GEO
Every Brand That Won AI Search Tested Their Way There

Dollar Shave Club spent $4,500 on a launch video in 2012. Not $4.5 million. Not a six-month brand campaign with a media agency. A single video, shot in a day, uploaded to YouTube and pushed through Facebook. It acquired 12,000 customers in 48 hours (Optimonk, 2022). Four years later, Unilever bought the company for $1 billion in cash.
Gymshark started the same year with a different test. Instead of one viral video, Ben Francis ran dozens of small influencer collaborations on Facebook and Instagram, measured which ones drove traffic, killed the losers, and doubled the budget on the winners. No brand playbook. No creative agency. Just rapid iteration on a new platform nobody had figured out yet. Gymshark hit a $1 billion valuation without ever running a traditional advertising campaign (TrendTrack, 2026).
Warby Parker did the same thing in 2010 with Facebook ads for its home try-on program. Small budgets, fast tests, constant measurement. By the time legacy eyewear companies started buying Facebook ads, Warby Parker had already tested hundreds of creative variations and built a $3 billion brand on the learnings.
These three brands had something in common: they treated a new channel as a testing laboratory, not a broadcast medium.
The Lesson From Early Facebook Advertising
The first wave of DTC brands between 2010 and 2015 rewrote the rules of customer acquisition. Warby Parker, Dollar Shave Club, Casper, Glossier, and Allbirds all bypassed traditional retail and traditional advertising to sell directly through digital channels (TrendTrack, 2026). The brands that won were not the ones with the biggest budgets. They were the ones that ran the most tests per dollar.

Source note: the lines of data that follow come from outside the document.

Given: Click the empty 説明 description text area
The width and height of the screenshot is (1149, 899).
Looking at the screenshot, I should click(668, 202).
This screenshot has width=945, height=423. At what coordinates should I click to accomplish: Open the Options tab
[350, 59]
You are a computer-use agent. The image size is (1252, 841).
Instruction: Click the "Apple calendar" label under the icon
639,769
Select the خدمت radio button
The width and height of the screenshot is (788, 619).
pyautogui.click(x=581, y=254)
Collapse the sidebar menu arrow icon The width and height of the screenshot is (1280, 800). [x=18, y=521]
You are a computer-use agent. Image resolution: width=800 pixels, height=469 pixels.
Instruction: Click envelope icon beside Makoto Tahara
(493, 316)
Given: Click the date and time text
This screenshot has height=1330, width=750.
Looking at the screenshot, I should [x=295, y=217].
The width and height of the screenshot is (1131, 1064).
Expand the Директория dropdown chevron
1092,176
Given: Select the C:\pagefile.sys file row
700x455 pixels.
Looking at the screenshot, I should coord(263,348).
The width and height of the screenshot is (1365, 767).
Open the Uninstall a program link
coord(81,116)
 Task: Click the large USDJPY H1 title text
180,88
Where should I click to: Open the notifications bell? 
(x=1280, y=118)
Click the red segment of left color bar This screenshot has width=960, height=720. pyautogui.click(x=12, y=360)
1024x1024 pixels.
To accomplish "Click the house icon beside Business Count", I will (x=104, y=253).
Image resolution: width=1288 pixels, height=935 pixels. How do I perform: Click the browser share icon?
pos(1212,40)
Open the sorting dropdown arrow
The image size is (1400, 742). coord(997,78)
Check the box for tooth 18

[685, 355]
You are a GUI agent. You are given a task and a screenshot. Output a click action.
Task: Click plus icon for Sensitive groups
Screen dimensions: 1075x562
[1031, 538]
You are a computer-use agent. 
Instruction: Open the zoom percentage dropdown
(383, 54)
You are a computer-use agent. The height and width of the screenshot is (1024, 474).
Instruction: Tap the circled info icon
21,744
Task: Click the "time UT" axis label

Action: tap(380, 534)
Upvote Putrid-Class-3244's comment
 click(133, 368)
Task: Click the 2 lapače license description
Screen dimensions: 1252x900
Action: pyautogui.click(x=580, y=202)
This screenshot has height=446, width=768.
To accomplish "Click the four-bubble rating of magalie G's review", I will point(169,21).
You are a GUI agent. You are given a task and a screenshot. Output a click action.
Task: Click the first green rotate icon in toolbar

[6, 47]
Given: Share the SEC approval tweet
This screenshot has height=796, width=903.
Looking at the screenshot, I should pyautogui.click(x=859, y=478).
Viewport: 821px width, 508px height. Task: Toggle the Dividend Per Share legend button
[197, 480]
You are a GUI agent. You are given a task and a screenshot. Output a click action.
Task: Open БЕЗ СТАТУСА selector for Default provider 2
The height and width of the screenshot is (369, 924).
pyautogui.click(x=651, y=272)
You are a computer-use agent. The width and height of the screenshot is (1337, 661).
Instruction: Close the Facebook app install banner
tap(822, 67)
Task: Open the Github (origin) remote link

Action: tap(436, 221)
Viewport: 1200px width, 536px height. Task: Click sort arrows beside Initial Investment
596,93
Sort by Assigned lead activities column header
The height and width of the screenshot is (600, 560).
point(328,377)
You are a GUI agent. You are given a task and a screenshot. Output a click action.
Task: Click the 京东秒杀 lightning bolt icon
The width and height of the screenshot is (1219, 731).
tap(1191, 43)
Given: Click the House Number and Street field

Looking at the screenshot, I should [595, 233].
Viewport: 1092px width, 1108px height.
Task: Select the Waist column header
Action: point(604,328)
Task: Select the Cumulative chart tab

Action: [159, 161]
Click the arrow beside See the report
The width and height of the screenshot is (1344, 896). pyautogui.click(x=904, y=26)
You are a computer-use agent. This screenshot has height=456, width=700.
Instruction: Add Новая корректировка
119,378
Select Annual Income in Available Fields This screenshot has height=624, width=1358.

Facebook’s own advertising history tells the same story. Early adopters that tested new features found outsized wins, with better targeting leading to lower acquisition costs, more engaged followers, and higher lifetime values. The tactic that drives the best returns six months from now is often different from what works today (Matchnode, 2020). The advertisers who treated the platform as a testing environment adapted to each change. The advertisers who planned quarterly campaigns based on last quarter’s data fell behind.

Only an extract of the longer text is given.